Per questo riteniamo essenziale che il PNRR si concentri sull’infrastruttura immateriale dei processi di digitalizzazione, intendendosi con questa innanzitutto lo sviluppo delle competenze e delle capacità digitali.

Si tratta di un prerequisito fondativo per mettere in atto piani di trasformazione digitale della società e dell’economia. Le competenze digitali non possono essere solo patrimonio degli specialisti, ma devono diventare patrimonio comune di tutti i cittadini, senza distinzioni di età, sesso e provenienza.

Non saranno i robot a rubarci il lavoro, ma la scarsa qualità della nostra formazione!

Il nodo delle competenze digitali

Attualmente l’Italia è intrappolata in un low-skills equilibrium, un basso livello di competenze generalizzato: una situazione in cui la scarsa offerta di competenze è accompagnata da una debole domanda da parte delle imprese”. Questo genera “un circolo vizioso”: una situazione in cui la scarsa offerta di competenze è accompagnata da una debole domanda.

Condivido pertanto l’opinione espressa dal ministro dell’Università e della Ricerca Gaetano Manfredi in occasione della presentazione del ‘Rapporto sulla Ricerca e Innovazione Ict’ organizzato da Anitec-Assinform. Ci troviamo davanti a una situazione molto difficile, ma la pandemia ha accelerato il processo di transizione digitale” che si pensava avrebbe preso “molti anni” e invece “non è più tempo di aspettare”.

Secondo il ministro, è importante arrivare a una “strategia condivisa” con mondo della ricerca, dell’innovazioni e delle imprese puntando sulle competenze. Dobbiamo fare in modo – ha aggiunto – che chiunque nella nostra società abbia competenze digitali, anche la popolazione adulta” grazie a “formazione continua e upskilling”.

L’approvazione del futuro quadro finanziario pluriennale e il programma Next Generation EU riconoscono dunque l’ampiezza della sfida davanti a noi e ne indicano l’orizzonte: l’importanza di prendere le decisioni di oggi attraverso gli occhi della prossima generazione.

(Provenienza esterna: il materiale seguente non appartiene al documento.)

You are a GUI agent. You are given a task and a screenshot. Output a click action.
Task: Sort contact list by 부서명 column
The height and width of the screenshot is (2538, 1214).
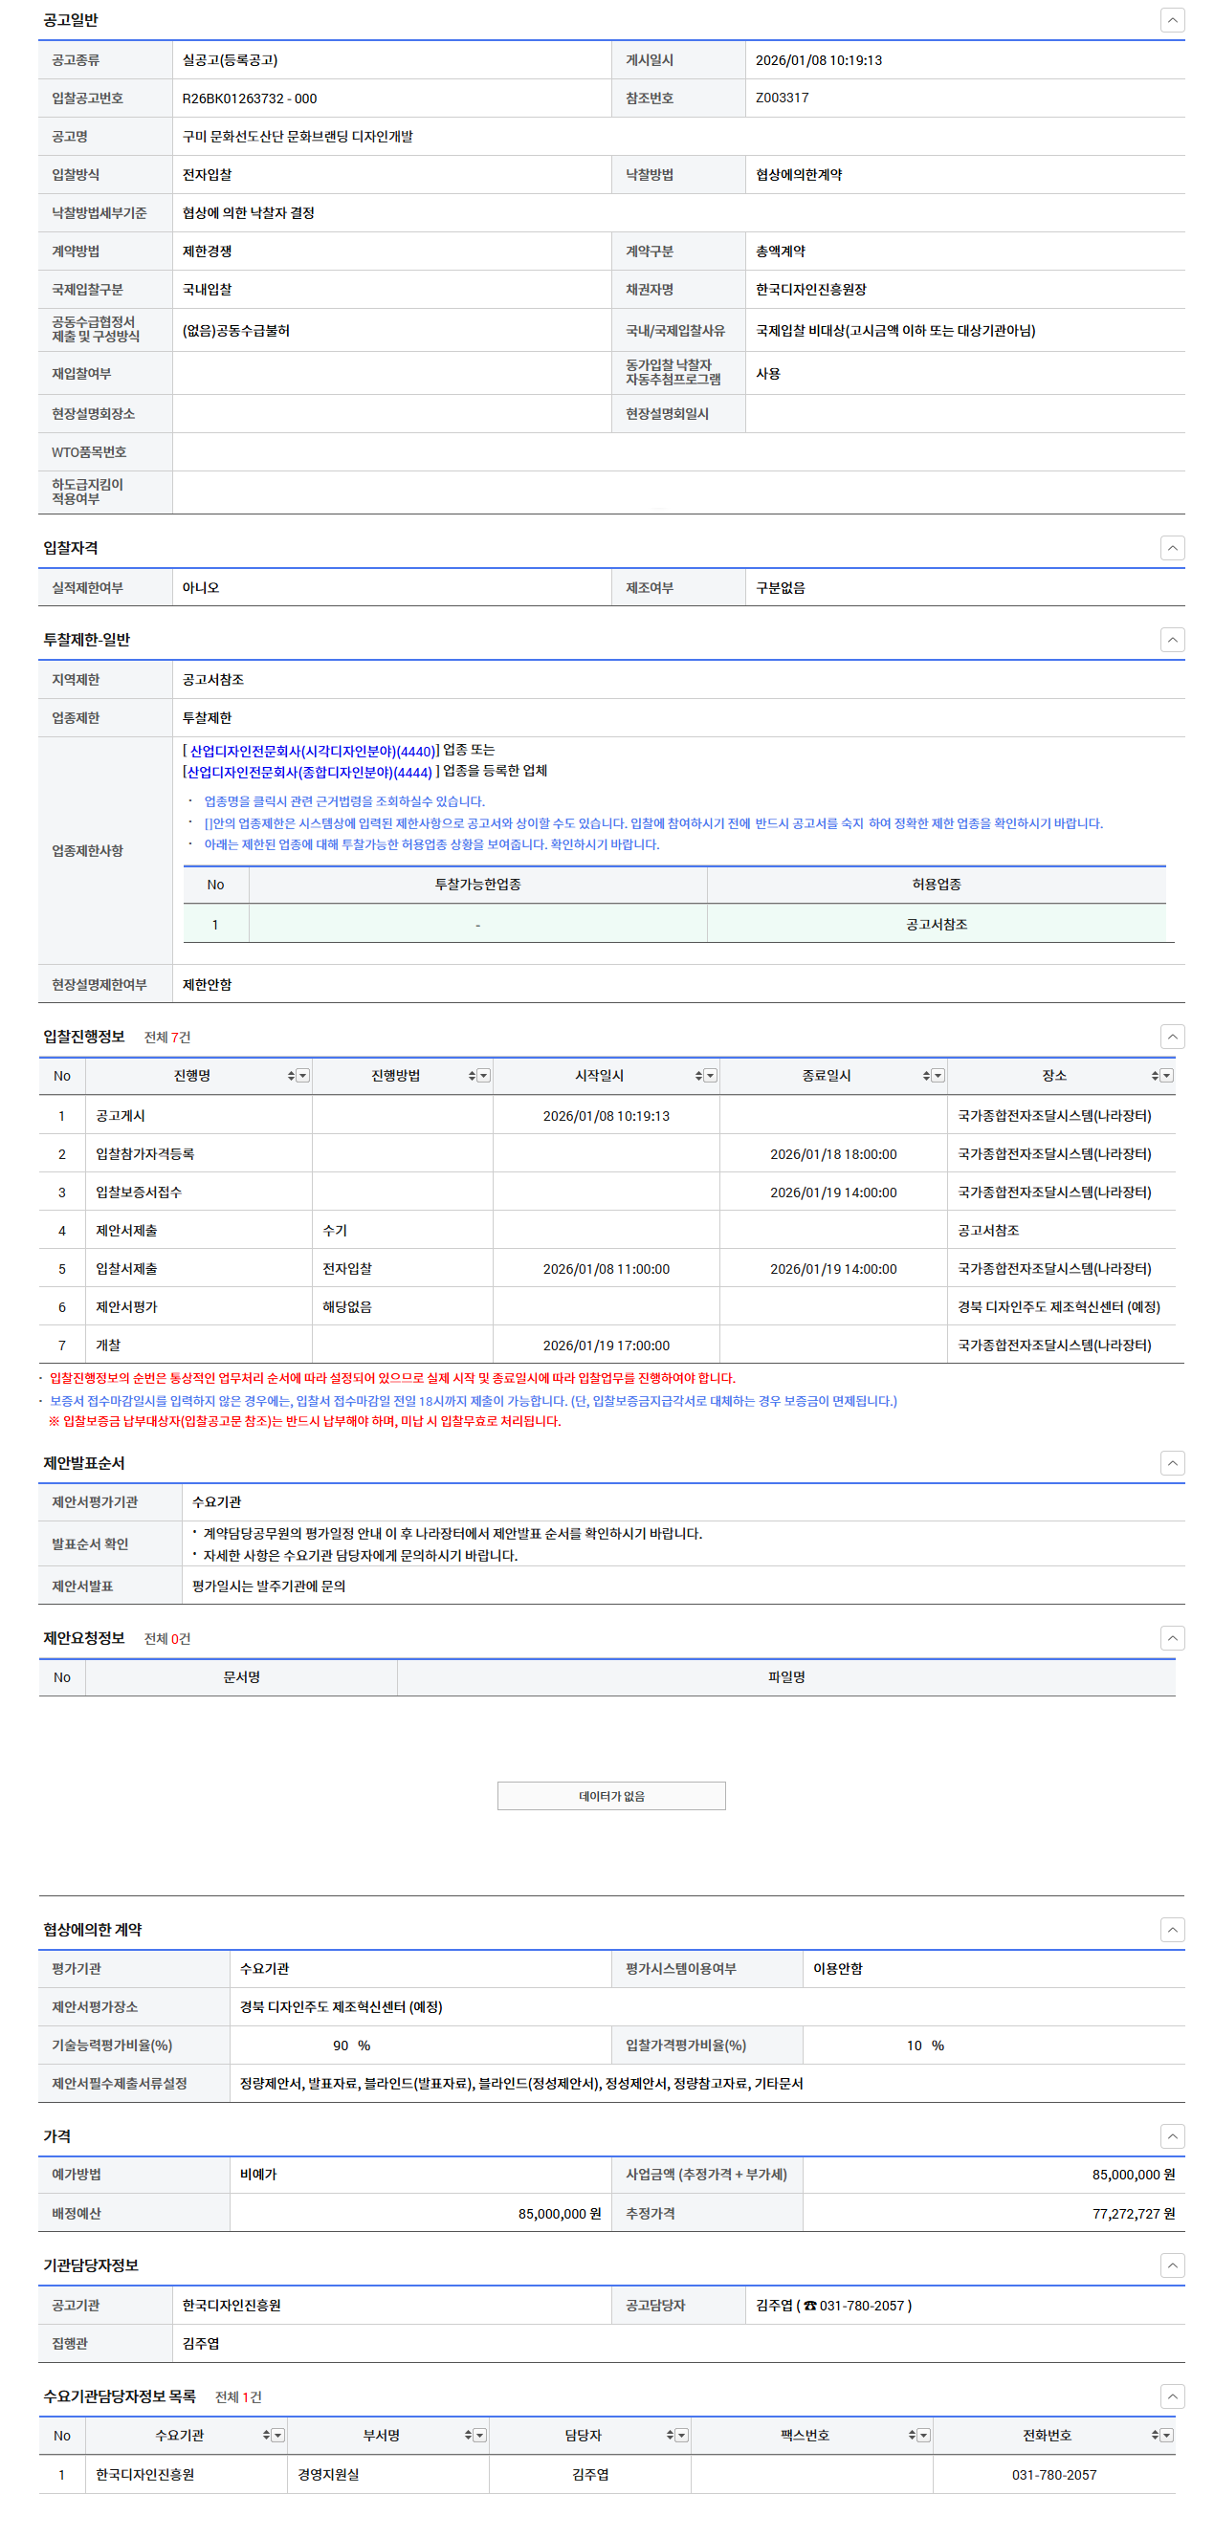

Del resto, non possiamo consentire che la prossima generazione di italiani e di europei sia una “generazione lockdown” e non possiamo che vivere con allarme i dati dell’ISTAT che segnalano una disoccupazione giovanile in crescita al 31% in Italia.

Conclusioni

Le prossime riforme devono garantire opportunità per giovani e giovanissimi nei campi dell’istruzione, della sanità, dell’alimentazione, lavoro e alloggio. Politiche, insomma, che colmino il gap generazionale anche grazie al trasversale contributo dei movimenti internazionali in favore della transizione verde e digitale.

Abbiamo la responsabilità morale e materiale di assicurare ai giovani una formazione adeguata alle sfide che li attendono, di offrire loro gli strumenti per poter costruire una società nella quale il digitale rappresenti un luogo favorevole allo sviluppo integrale della persona e di tutte le sue facoltà.